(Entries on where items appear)
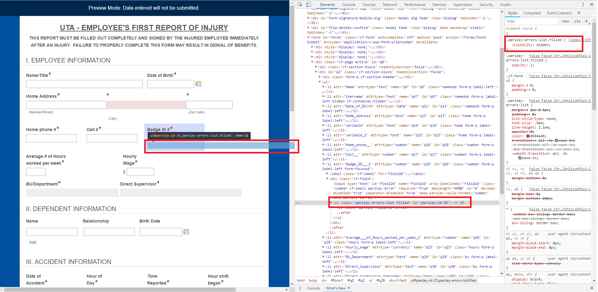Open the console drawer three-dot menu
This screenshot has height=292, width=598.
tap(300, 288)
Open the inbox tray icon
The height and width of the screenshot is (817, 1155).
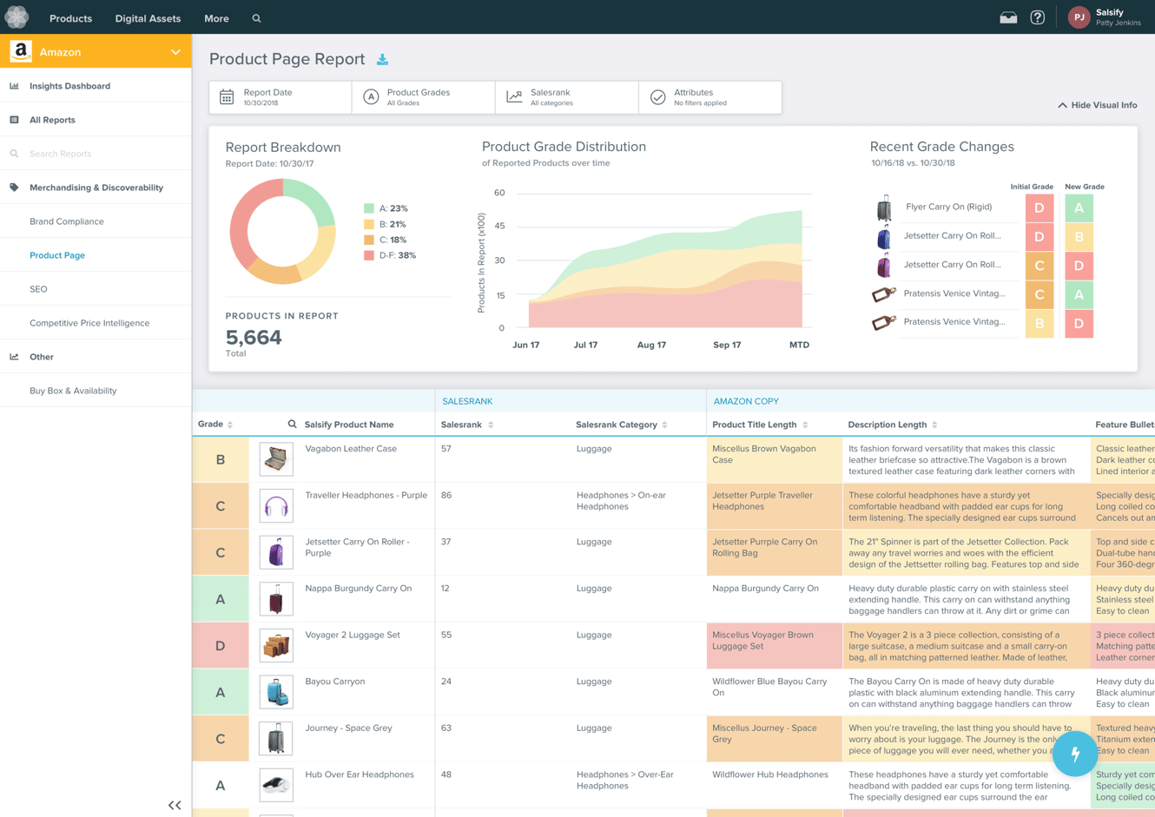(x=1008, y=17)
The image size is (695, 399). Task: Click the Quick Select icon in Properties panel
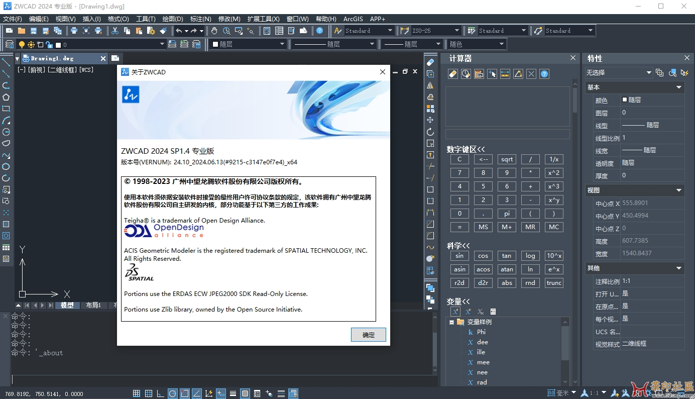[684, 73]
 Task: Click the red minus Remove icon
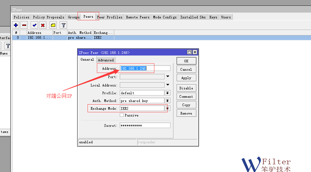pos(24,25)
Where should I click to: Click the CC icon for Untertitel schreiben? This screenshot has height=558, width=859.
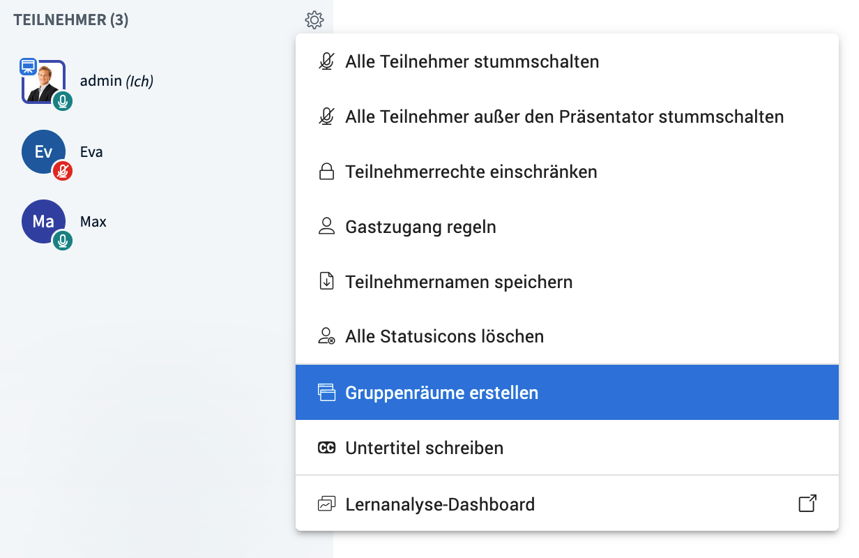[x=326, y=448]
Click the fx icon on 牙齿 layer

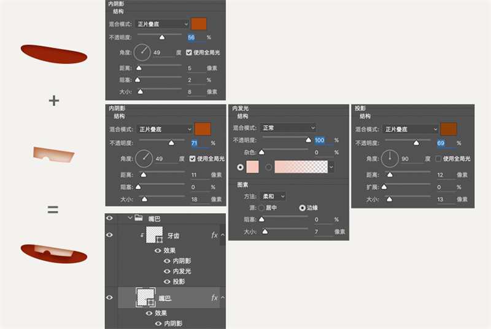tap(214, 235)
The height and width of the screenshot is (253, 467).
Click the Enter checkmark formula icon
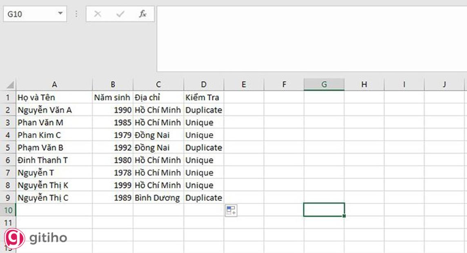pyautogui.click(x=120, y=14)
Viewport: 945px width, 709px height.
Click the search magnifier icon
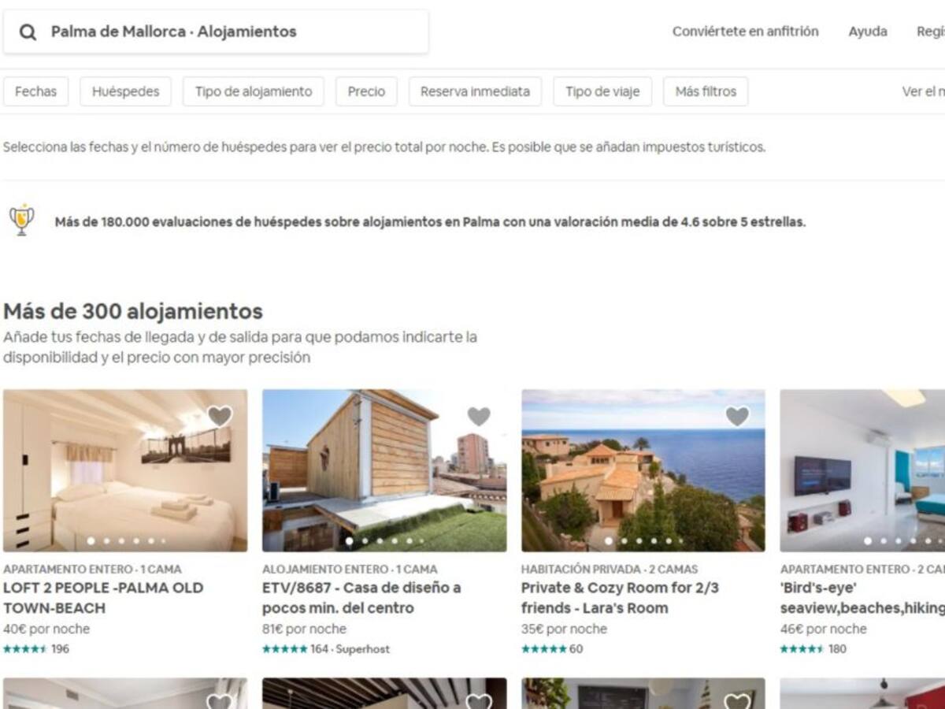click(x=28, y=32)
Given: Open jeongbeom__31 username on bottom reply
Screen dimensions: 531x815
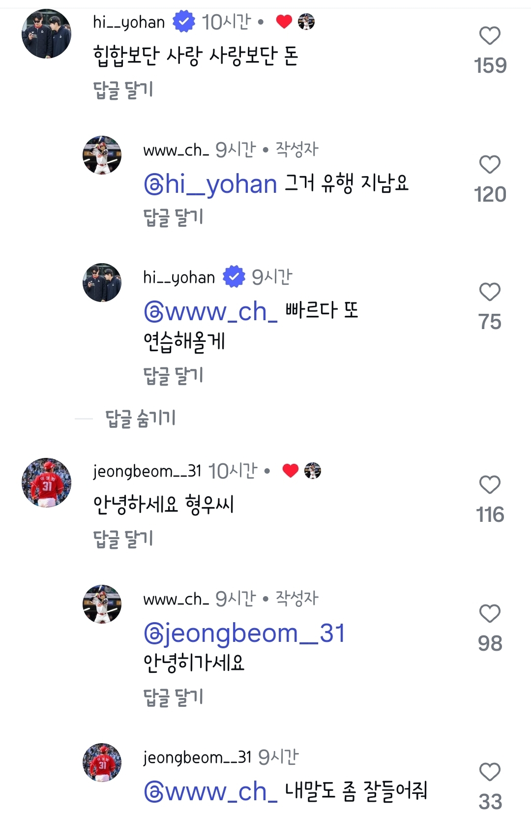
==
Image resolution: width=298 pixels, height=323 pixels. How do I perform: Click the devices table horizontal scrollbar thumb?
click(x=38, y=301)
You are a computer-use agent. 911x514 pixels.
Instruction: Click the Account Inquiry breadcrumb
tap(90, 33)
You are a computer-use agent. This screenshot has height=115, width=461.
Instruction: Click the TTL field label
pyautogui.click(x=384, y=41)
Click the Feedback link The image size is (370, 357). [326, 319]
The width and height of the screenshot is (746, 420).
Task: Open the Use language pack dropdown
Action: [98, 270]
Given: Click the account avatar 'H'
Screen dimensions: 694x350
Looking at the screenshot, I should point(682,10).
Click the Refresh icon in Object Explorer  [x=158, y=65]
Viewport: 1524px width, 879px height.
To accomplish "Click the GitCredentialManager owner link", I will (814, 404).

### Instructions to follow
Return the listing lines from the line with "Click the Feedback" to the line with "Click the Refresh", copied exactly as they stand.

### In response
Click the Feedback link The image size is (370, 357). [326, 319]
The width and height of the screenshot is (746, 420).
Task: Open the Use language pack dropdown
Action: [98, 270]
Given: Click the account avatar 'H'
Screen dimensions: 694x350
Looking at the screenshot, I should point(682,10).
Click the Refresh icon in Object Explorer  [x=158, y=65]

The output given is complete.